### Page text:
We received a clear message of priorities when the (allegedly) politically neutral Italian president refused to accept the proposed Lega-M5S coalition not for its racist immigration policies, not for its aggressively anti-Roma policies, but because the person nominated for finance minister committed the sin of criticizing the euro (noted with disgust by Yanis Varoufakis).  Should anyone miss the implied priory, the president chose a former functionary of the International Monetary Fund to form an interim government.

The Italian crisis unfolds as across Europe we find authoritarians in power in Hungary and Poland, and Austria ruled by a coalition of rightists and neo-fascists.  In the midst of spreading malaise we should reflect on how Europe came to this degeneration of democracy.

By the middle of the 19th century the major powers of Western Europe had established themselves or were in the process of doing so, Great Britain and France, followed by the consolidation of Germany and Italy.  During the subsequent one hundred years the governments of these powers led their citizens into war after war, each more barbarous than the one before.

### Records:
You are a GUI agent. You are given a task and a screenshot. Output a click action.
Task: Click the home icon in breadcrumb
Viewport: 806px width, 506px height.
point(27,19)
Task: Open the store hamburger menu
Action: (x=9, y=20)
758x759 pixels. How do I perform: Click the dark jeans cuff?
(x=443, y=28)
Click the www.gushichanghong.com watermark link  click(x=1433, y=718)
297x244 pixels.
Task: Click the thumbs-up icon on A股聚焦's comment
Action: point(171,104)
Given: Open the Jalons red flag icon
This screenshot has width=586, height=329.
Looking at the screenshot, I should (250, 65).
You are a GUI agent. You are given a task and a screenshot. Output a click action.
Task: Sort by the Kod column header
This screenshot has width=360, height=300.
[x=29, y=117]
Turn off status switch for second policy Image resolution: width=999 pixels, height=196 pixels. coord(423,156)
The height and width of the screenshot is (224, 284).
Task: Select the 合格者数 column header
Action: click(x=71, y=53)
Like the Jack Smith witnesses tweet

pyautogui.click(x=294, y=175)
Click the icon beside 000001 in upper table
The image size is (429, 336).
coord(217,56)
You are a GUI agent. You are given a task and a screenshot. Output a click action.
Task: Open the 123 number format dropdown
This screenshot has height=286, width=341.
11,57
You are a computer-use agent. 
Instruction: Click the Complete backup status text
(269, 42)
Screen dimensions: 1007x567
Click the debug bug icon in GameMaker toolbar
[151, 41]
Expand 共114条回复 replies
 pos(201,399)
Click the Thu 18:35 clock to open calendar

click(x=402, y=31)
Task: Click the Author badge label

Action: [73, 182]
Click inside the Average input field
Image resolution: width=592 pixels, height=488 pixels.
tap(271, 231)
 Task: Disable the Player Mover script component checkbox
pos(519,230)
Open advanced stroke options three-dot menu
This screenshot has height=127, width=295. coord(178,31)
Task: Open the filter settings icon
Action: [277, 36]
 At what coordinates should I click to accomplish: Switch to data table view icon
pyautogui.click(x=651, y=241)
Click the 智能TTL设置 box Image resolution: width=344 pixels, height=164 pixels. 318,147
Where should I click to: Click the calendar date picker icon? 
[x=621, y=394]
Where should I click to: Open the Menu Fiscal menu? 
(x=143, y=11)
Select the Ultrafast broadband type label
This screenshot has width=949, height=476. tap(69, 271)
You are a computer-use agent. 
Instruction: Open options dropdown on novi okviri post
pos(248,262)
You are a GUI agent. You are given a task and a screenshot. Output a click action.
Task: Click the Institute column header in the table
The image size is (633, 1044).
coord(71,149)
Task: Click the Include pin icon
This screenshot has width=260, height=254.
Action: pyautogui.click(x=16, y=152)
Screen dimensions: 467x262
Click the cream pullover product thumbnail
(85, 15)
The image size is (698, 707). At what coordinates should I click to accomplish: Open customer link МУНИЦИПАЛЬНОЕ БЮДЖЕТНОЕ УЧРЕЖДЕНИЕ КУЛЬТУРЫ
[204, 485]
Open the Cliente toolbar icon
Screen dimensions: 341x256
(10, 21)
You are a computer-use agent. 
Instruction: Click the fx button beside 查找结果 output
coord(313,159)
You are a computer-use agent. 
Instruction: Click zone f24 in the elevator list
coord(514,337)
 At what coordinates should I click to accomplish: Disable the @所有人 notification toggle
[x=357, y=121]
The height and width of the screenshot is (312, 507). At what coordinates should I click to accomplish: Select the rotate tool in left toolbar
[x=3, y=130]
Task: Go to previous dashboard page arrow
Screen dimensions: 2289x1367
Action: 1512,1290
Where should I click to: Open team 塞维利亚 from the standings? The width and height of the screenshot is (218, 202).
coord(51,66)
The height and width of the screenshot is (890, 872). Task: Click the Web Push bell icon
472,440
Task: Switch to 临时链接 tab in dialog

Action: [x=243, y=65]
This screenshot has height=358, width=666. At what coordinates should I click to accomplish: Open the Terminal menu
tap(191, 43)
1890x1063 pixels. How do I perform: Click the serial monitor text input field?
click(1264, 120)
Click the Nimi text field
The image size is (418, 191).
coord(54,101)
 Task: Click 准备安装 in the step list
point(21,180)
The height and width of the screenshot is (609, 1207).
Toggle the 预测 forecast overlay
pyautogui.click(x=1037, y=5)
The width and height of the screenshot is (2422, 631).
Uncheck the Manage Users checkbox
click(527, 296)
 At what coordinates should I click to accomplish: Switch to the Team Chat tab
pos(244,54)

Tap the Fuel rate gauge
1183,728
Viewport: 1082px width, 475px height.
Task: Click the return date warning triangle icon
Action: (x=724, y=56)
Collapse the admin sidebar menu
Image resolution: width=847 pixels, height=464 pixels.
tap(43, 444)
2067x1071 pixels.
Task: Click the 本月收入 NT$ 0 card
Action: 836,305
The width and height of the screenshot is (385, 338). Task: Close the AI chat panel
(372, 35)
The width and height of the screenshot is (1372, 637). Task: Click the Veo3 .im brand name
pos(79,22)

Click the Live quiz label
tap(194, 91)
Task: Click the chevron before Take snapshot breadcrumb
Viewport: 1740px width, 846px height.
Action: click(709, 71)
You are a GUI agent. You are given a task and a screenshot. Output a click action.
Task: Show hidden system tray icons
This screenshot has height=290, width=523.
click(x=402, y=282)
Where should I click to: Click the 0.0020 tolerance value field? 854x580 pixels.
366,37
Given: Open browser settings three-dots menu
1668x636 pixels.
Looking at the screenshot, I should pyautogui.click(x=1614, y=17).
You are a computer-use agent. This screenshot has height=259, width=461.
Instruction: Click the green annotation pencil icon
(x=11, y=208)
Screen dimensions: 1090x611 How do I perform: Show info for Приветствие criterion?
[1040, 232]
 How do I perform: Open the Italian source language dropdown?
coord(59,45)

### Task list:
• a. In the commentary on European democracy, whom did the Italian president choose to form an interim government?
• b. Using the commentary on European democracy, explain why the Italian president refused to accept the proposed Lega-M5S coalition.

### Exercise responses:
• a. He chose a former functionary of the International Monetary Fund.

• b. The president refused the coalition because the person nominated for finance minister had criticized the euro. The refusal was not over the coalition's racist immigration policies or its aggressively anti-Roma policies.